Seattle-Tacoma International Airport officials confirmed Sunday that an apparent cyberattack took down websites, email and phone services at the airport and Port of Seattle this weekend, disrupting travel plans.
The outages were first reported Saturday morning and stretched into Sunday afternoon, with officials offering no timeline for when normal operations would be restored.
A spokesperson for Alaska Airlines said staff was manually sorting over 7,000 bags, because “a majority” of checked bags missed their flights this weekend.
“We believe this was a cyberattack,” said Lance Lyttle, managing director of aviation for Sea-Tac Airport, at a news conference Sunday afternoon.
The FBI’s Seattle field office said Sunday that federal agents were “aware of the incident and working with our partners to determine what happened.”
Lyttle confirmed the airport was “working with federal partners,” but said he could not disclose which agencies were involved. He also could not say what the intentions of the cyberattack were or if any personal data had been compromised.
Security operations at Sea-Tac continued despite the apparent attack, with 72,000 people flying out of Sea-Tac on Sunday, said Greg Hawko, Washington state’s federal TSA security director.
“We’ve continued to provide the world-class security that TSA provides every day,” Hawko said. “All checked bags and all passengers were screened with our robust security procedures. Our nearly 1,000 TSA officers here at Seattle airport continue to provide the highest level of security.”
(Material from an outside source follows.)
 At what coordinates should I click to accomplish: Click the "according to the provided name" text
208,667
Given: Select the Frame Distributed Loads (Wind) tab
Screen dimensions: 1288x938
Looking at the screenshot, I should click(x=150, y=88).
While most flights remained on schedule, baggage sorting systems were disrupted, as well as some terminal screens. Port of Seattle spokespeople advised travelers to arrive at the airport early, pack light and keep essential belongings in their carry-on luggage.
Delta Air Lines and Alaska Airlines, which both use Sea-Tac as a hub, said their flight schedules were not interrupted. America Airlines also said it was not disrupted.
However, airlines that use the airport’s “common use gates” have had to handwrite boarding passes and manually search bags.
Many international airlines, as well as Frontier, Spirit and WestJet, use the common gates, a spokesperson for the airport said.
“We have had airline staff doing things like handwriting boarding passes and sorting bags manually,” Lyttle said. He added that everyone was “working towards the goal of keeping the airport operating.”
A spokesperson for Sun Country Airlines noted delays of more than two hours. Two Sun Country flights were affected Saturday and three on Sunday.
The incident comes on the heels of another in July that cybersecurity company Crowdstrike said resulted from a problem with an otherwise routine software update. That mass internet outage grounded flights and disrupted business operations nationwide.
Nearly a decade ago, the Government Accountability Office pointed to the increasing vulnerability of airline operations to cyberattacks, given the increasing interconnectedness and dependence between industry operations and the internet.
“Significant security-control weaknesses remain that threaten the agency’s ability to ensure the safe and uninterrupted operation of the national airspace system. FAA has agreed to address these weaknesses,” the report stated.
While advances have been made since, Federal Aviation Administration Chief Counsel Marc Nichols said in a speech in May 2023 that we “can reasonably anticipate the type and number of threats will continue to increase, as will the diversity of malicious actors.”
Cyberattacks have affected other basic services in Seattle in recent months, including a malware attack on the Seattle Public Library in May, which the library system was still recovering from this month. A February hack at Change Healthcare impacted several Washington hospitals.